Guard Your Email – The Gateway to Your Digital Footprint
Ryan Kalember, SVP of cybersecurity strategy at Proofpoint
“It’s critical that consumers and business alike realize that email credentials can be the gateway to more sensitive information than nearly anything else. News of the additional Yahoo breach is yet another indication that email accounts are a prime target among criminals. Email is the top way cybercriminals are breaking into the world’s most sophisticated organizations and they target personal inboxes and account information with the same aggressiveness.
“Email is a necessity in our digital society and attackers are constantly working to exploit it. When a hacker gets into your email account, they can also steal sensitive information like your name, date of birth, past passwords, and even your security questions and answers. The breach provides a direct link between an attacker and a victim.

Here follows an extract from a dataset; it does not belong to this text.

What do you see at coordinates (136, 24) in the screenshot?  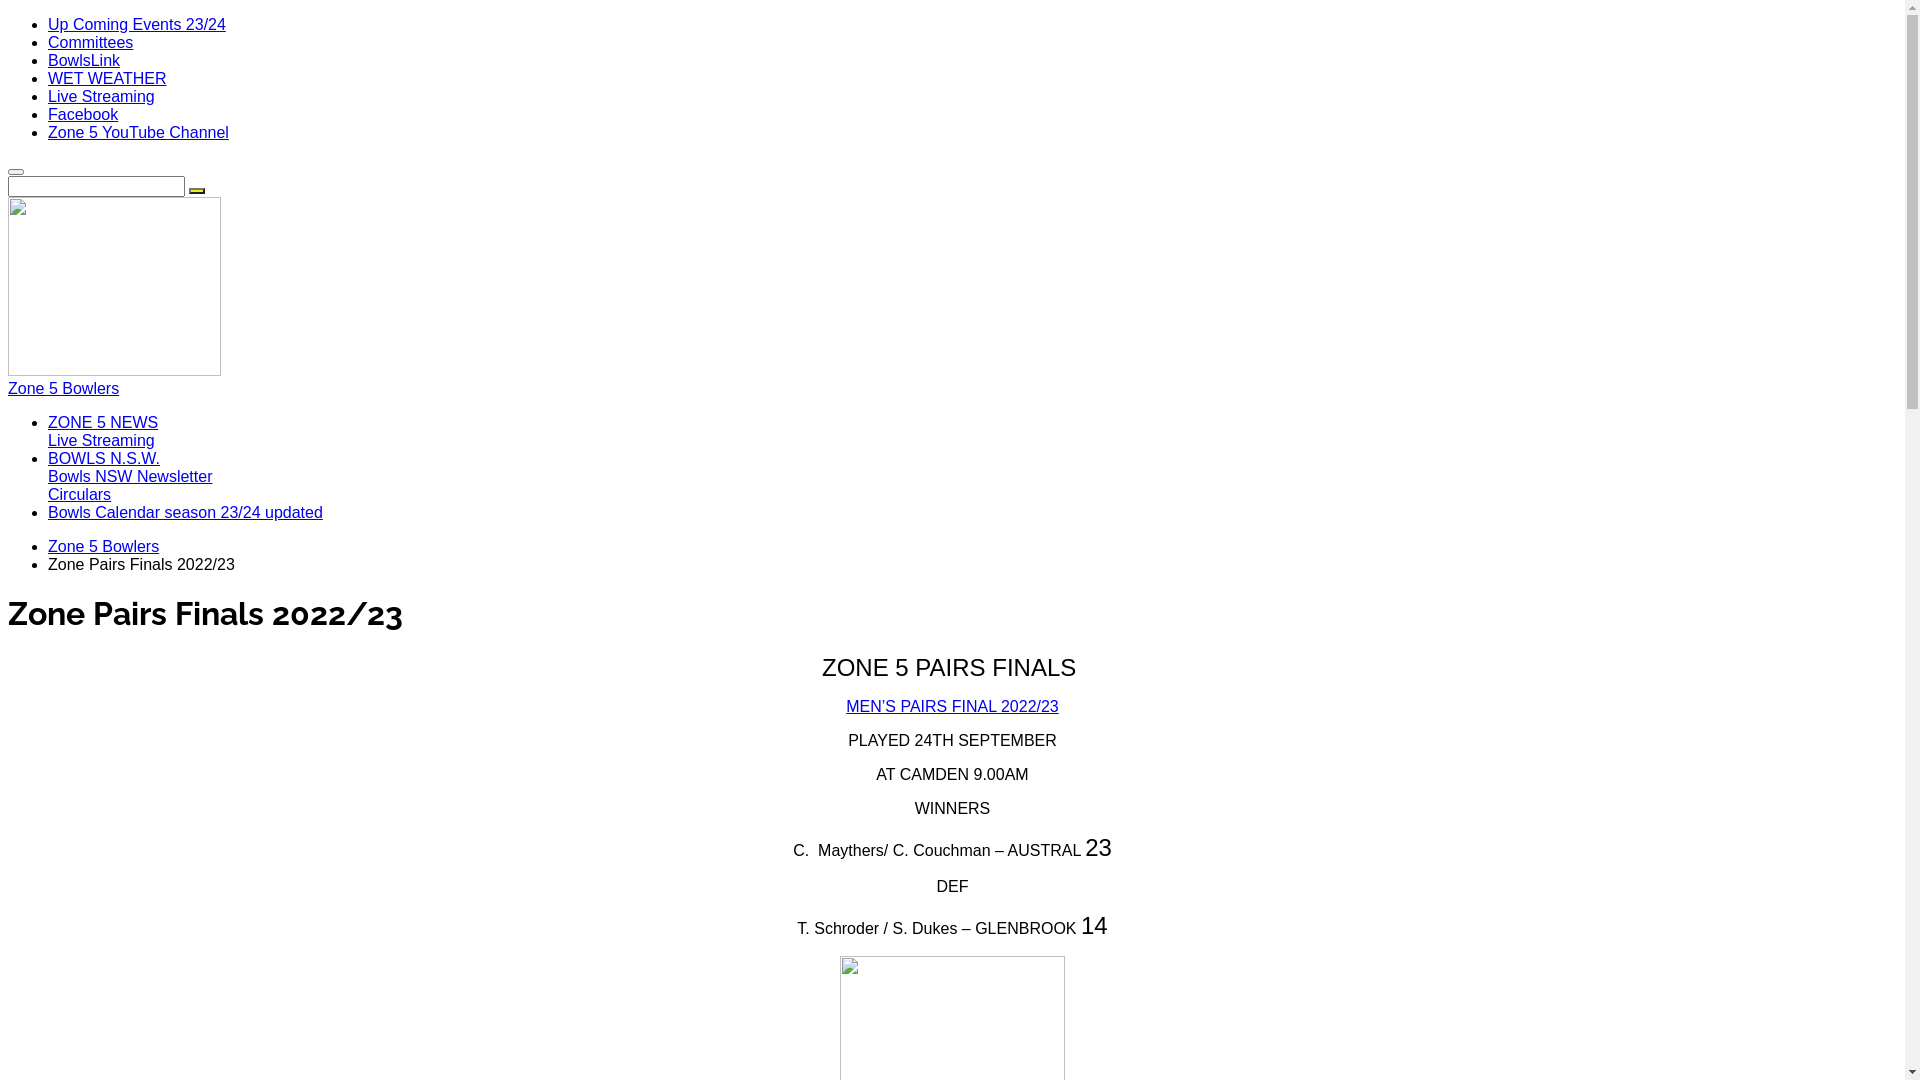 I see `'Up Coming Events 23/24'` at bounding box center [136, 24].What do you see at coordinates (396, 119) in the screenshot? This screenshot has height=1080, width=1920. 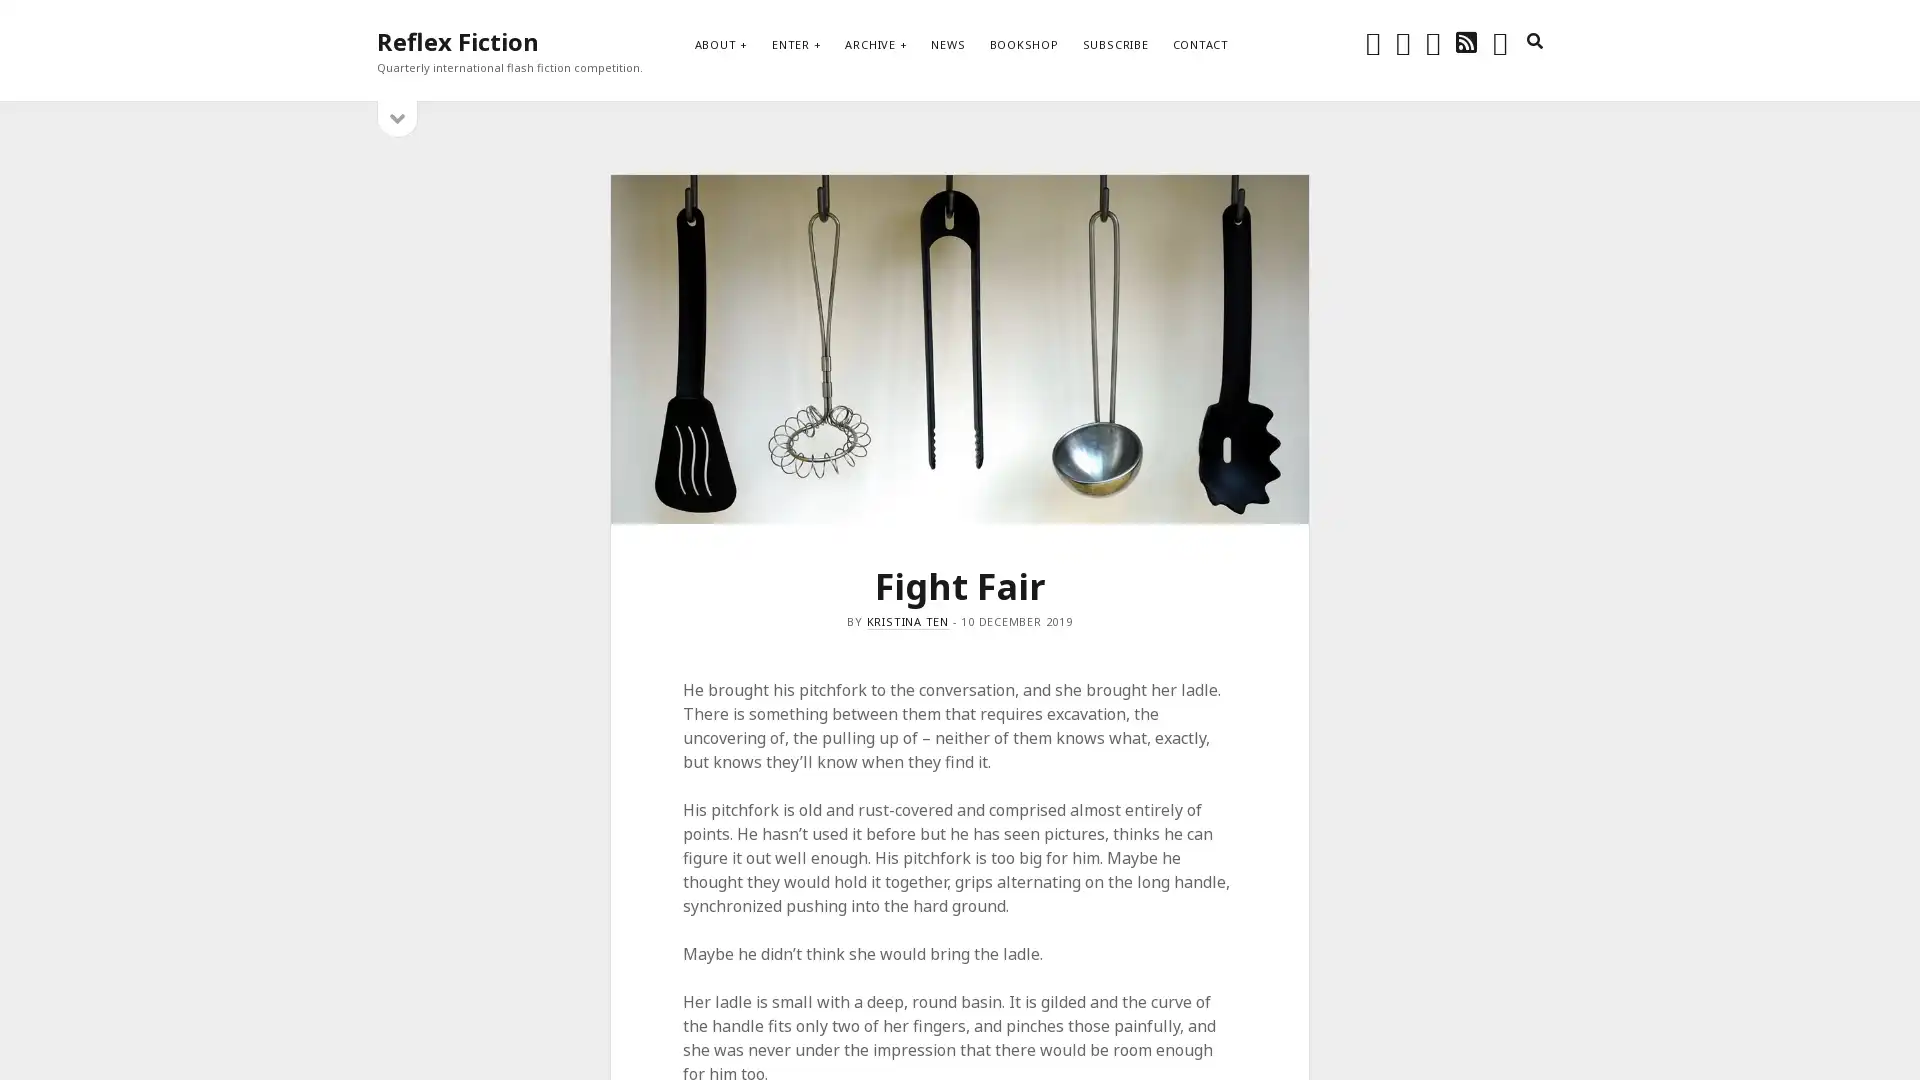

“If your personal email is compromised, and an attacker assumes your identity, that exposes all of your contacts to an immediate threat and allow the attacker to reset all of your other account passwords. By taking advantage of email accounts, hackers are exploiting the digital trust that exists between the email sender and receiver. This trust is the basis for how our digital society operates. Whether it is personal or enterprise emails, the result is the same, trust is broken and information is at risk.
Guard Your Password – Your Online Identity is Always At Risk
Paul Calatayud, CTO FireMon:
“For all of us, this breach is a reminder that your online identities are always at risk. There is a lot of talk about making sure you have strong passwords but when those passwords are exposed in a breach, there is a different issue that arises – what else can the hackers do with knowledge of your password?
“Other websites may share passwords because you have decided to remember one long strong password that is reused across other accounts.
“Worse yet, your username is often the email account which is easily guessed or known to the hacker.
“The best way to mitigate the impact of the Yahoo breach would be to ensure you use unique passwords across your web accounts. That way any breach does not expose additional data or information contained in other systems.